Closed jasonmp85 closed 8 years ago

jasonmp85 commented 8 years ago

Version v1.2 introduced the use of SPI in the metadata system to better abstract differences between pg_shard and CitusDB representations of distribution metadata. We didn't initially use cached SPI plans because cursory tests showed limited wins given the added complexity.

Well, additional tests uncovered severe performance regressions when many writers are involved. This change caches each metadata function's SPI plan in a function-local static variable on first execution, using the cached plans on subsequent executions. After this change, we can restore performance to near v1.1 levels (SPI does inevitably add some overhead, no matter what).

jasonmp85 commented 8 years ago

Oh, and please don't hit the merge button here. Merging this means creating a release, and I have a local command to do merge it to master, develop, and tag and sign the release. So I'll run that after getting some eyes on this.

marcocitus commented 8 years ago

Makes sense, although the benefit seems very marginal given that we only allow single-statement transactions at the moment. :shipit:

jasonmp85 commented 8 years ago

I'm going to merge this but want to be clear about my meaning:

If a concurrent transaction adds or removes shard stuff, we want to see it right away.
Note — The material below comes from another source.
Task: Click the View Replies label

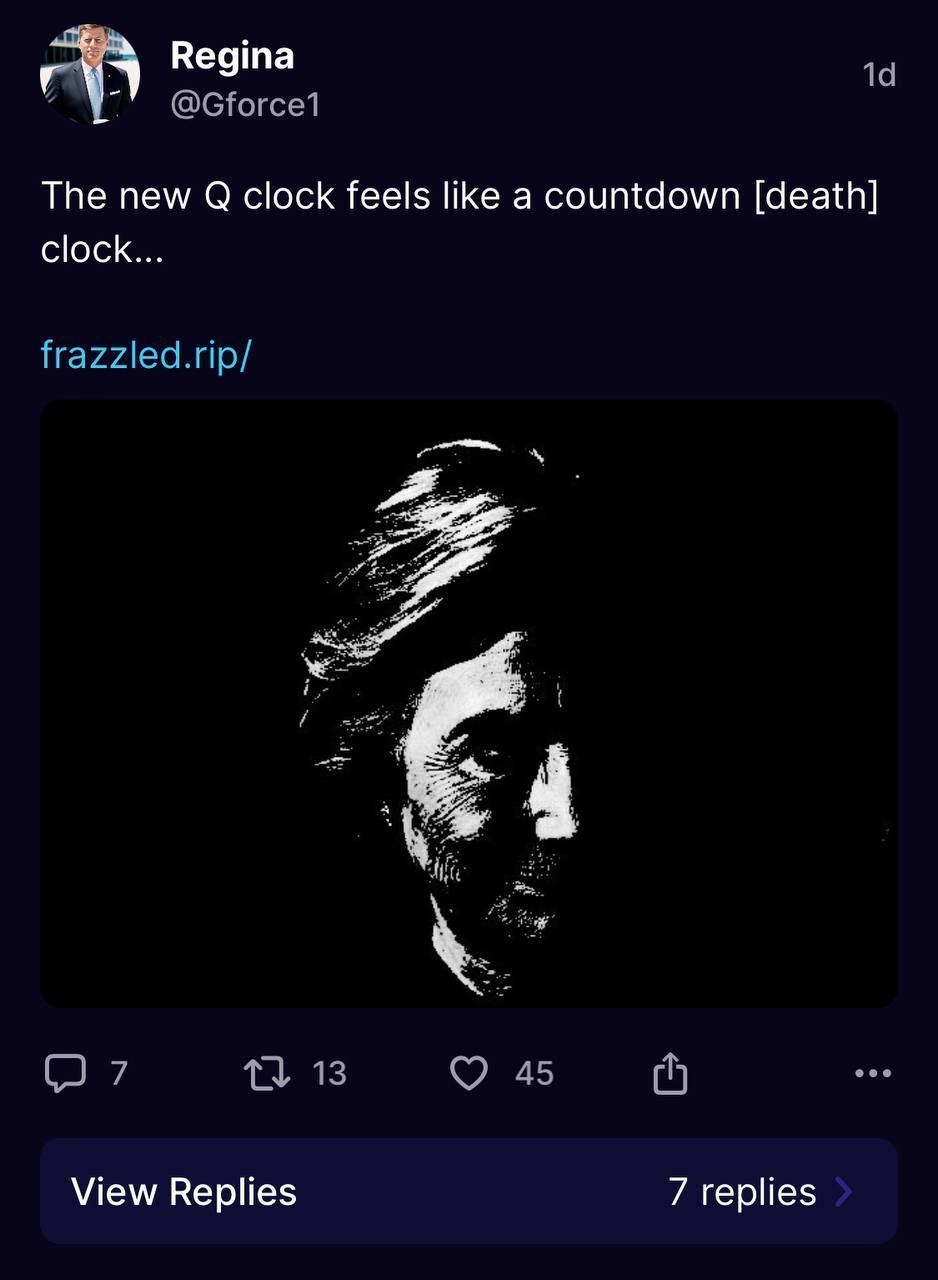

With read_only set to true, all the methods would use the snapshot at the beginning of the transaction, possibly resulting in stale data. With read_only set to false, you might read the partition column, shard list, and then have a racing transaction mark a placement as unhealthy right before you read it. READ COMMITTED means you'd see that unhealthiness right then, even though the commit occurred after you'd started your work (i.e. you'd already read the partition column and shard metadata). The other case, you'd still see the placement as healthy (similar to read repeatable or serializable). The locking system was designed with this immediacy and concurrency in mind, so having the data layer expose things with this isolation is best.

I guess there should be a doc about this stuff, huh? But I think we're on track to switch to caches and invalidation medium term anyhow, so ideally you'd read from a cache eventually anyways and only refresh (and not to the latest snapshot, but to what's actually committed in the table at that moment) the cache upon invalidation, which has nice performance benefits anyways.